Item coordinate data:
>>

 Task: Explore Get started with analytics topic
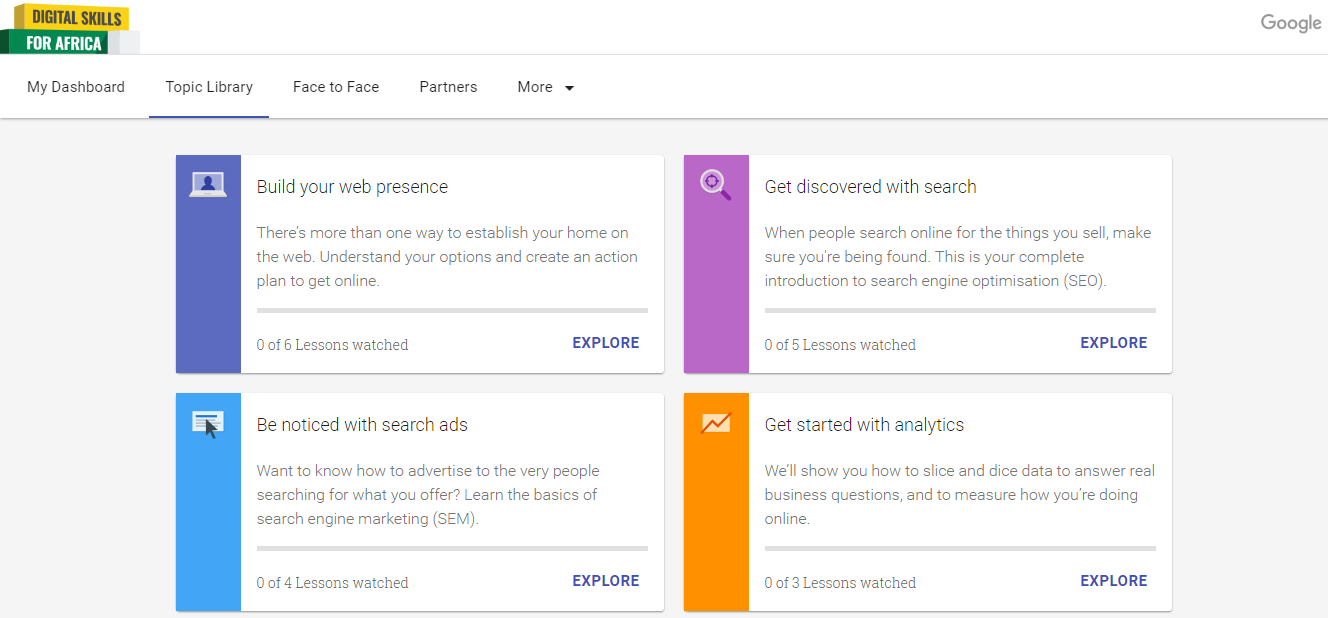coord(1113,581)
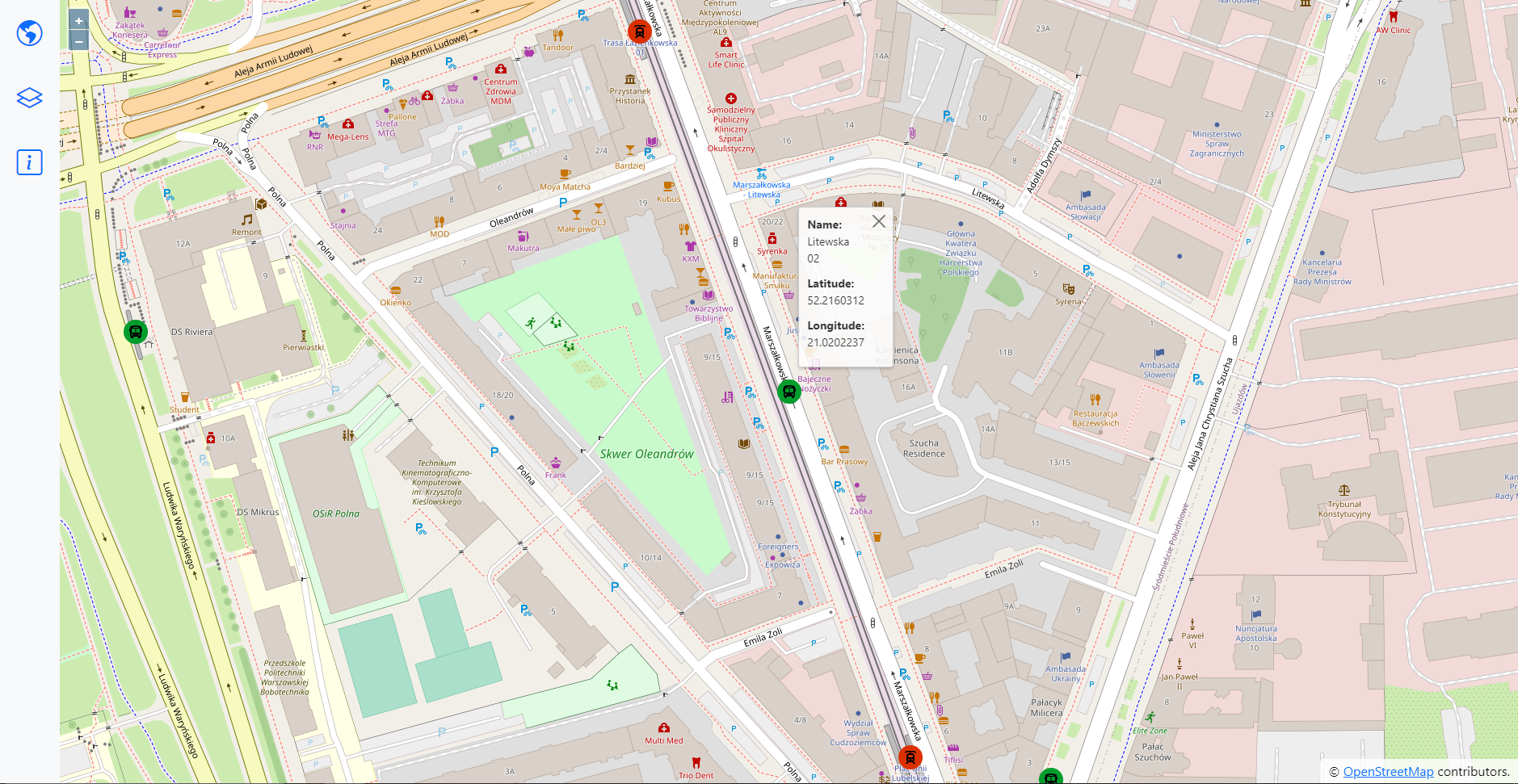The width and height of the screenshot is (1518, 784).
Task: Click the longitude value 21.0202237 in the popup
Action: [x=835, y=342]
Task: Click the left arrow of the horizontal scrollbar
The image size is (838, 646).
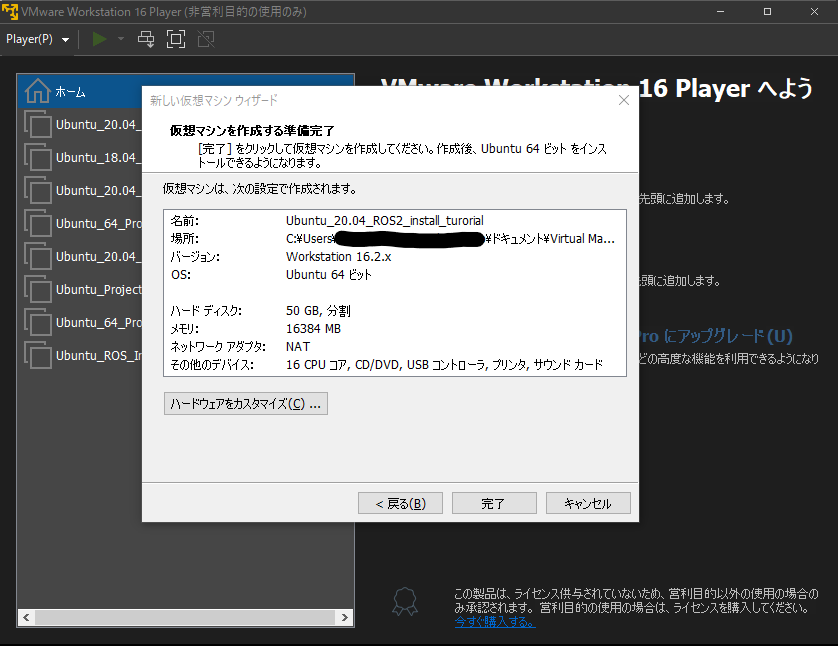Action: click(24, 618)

<<

## The exercise
Could you rewrite all of the records above, changing "scrollbar" to "scroll bar", keeping everything else the same and omitting the pictures?

## Problem solution
 Task: Explore Get started with analytics topic
coord(1113,581)
The width and height of the screenshot is (1518, 784).
Task: Click the longitude value 21.0202237 in the popup
Action: [x=835, y=342]
Task: Click the left arrow of the horizontal scroll bar
The image size is (838, 646).
Action: click(24, 618)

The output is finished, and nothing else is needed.